Rewind to late July, and the CTAM Summit in Philadelphia. There, Walt Disney Internet Group VP Rick Mandler packed a small breakout room to discuss ABC’s eTV plans, which are decidedly mainstream: Six episodes of the hit show Lost.

Part of the intent, Mandler said, is to reward people for paying attention. Lost builds from one episode to the next. If you miss one, tt’s easy to get, well, lost.

Binding triggered information into the show lets new viewers catch up, and existing viewers flaunt their recall.

Whoa, there — easy on the skepticism. True, the ITV timeline is very long, and beset with missteps.

If that’s your view, consider: ABC’s research shows that people who use eTV in a two-screen form (watch TV, doubly engage on laptop) are 42% more attentive to the show — and 95% more attuned to advertisements.

ABC’s work figured heavily into the August interop at CableLabs, as did applications from Showtime, The Weather Channel, and GSN.


There are at least four different technology segments serving eTV. One is the actual applications originators, like ABC. Without them, nothing “cool” happens.

Some creatives use tools that can “output” code compatible with eTV. Others use eTV tools made by a second supplier group, populated by companies like Emuse Technologies, Ensequence Inc. or GoldPocket Interactive Inc.

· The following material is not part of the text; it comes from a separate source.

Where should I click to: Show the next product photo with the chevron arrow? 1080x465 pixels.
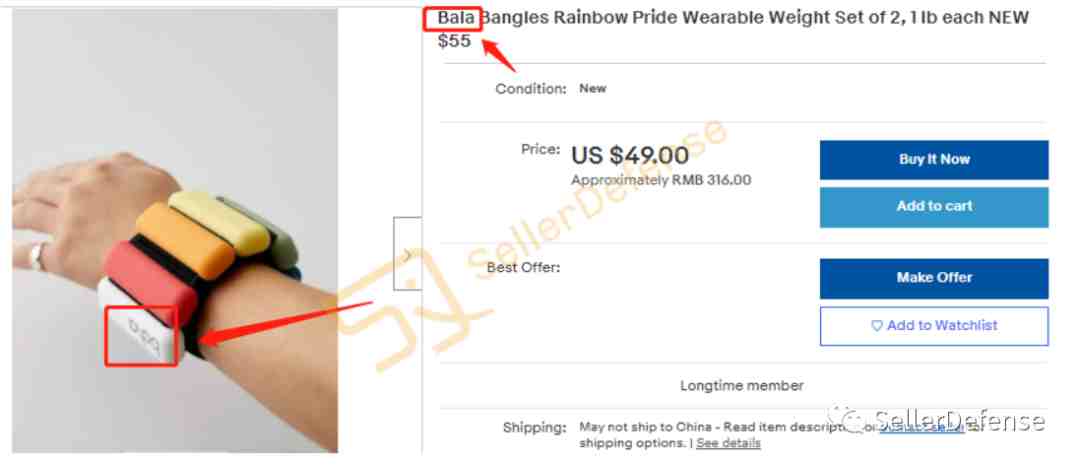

Another link in the chain: Makers of “stream generators,” which tuck triggers into shows. Participants include Softel and S&T.

Digital boxes need “user agents” — the tight chunks of code that unfold and run eTV applications. Ensequence, GoldPocket, Navic Networks Inc., and TVWorks (and specifically its MetaTV subsidiary) are players.

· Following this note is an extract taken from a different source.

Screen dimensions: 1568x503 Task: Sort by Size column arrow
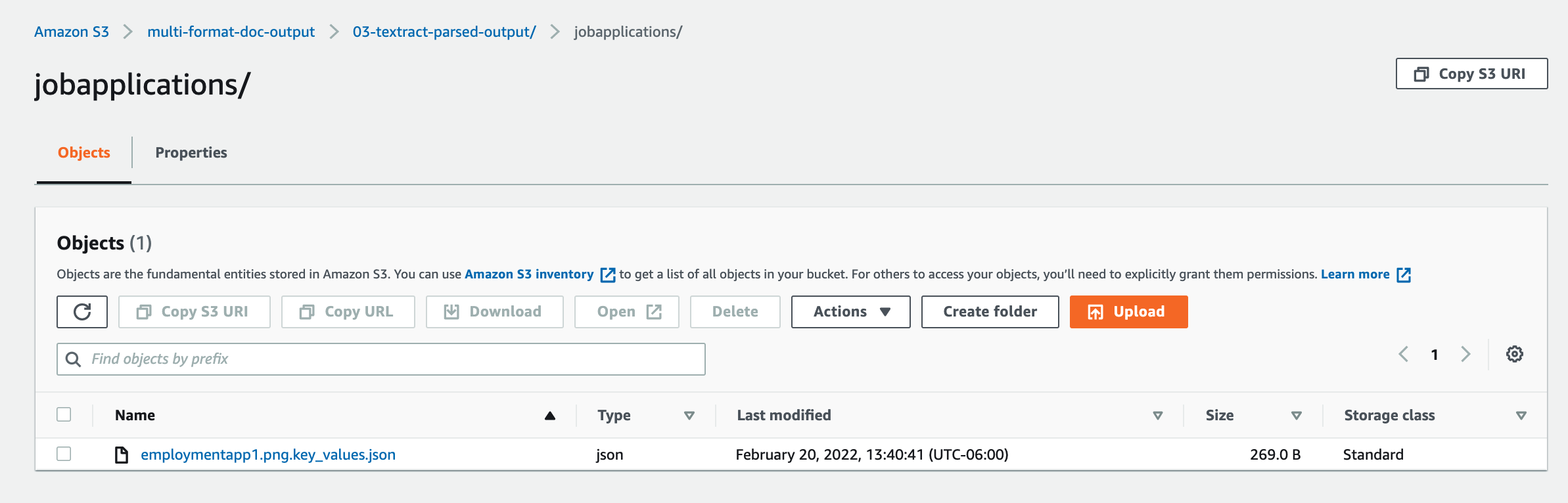[1296, 416]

It’s important to note that right now, eTV is still at the stage of a good interop test. Field trials are in early planning. In CableLabs lingo, eTV is generally recognized as a “fast track” item, meaning its members want it out there as soon as feasibly possible.

Also unclear are the boundaries around who buys, operates and maintains what gear, in order to make eTV triggers play. Do all triggers come from content originators, and get passed through network affiliates and cable distribution? Who pays whom?

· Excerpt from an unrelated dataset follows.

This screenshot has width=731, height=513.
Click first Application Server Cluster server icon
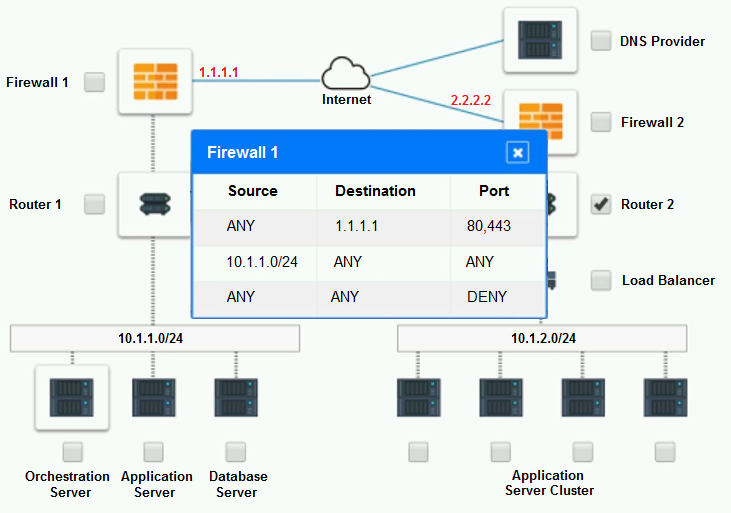tap(419, 396)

The blessing and the curse of technical specifications is that they thrive on additions. In the case of eTV, the next version is potentially more exciting than the first (existing) version, because it aims cable at a “feature sweet spot” that cannot be replicated by satellite TV providers.

Think of your favorite TV show. It ends. Up comes a trigger: Want to see another episode? Sure. Guess where it is? On an on-demand server, up in the network.

For the satellite guys to replicate this, they’d have to anticipate favorite shows, and download them into the DVR box ahead of time. Seems tricky.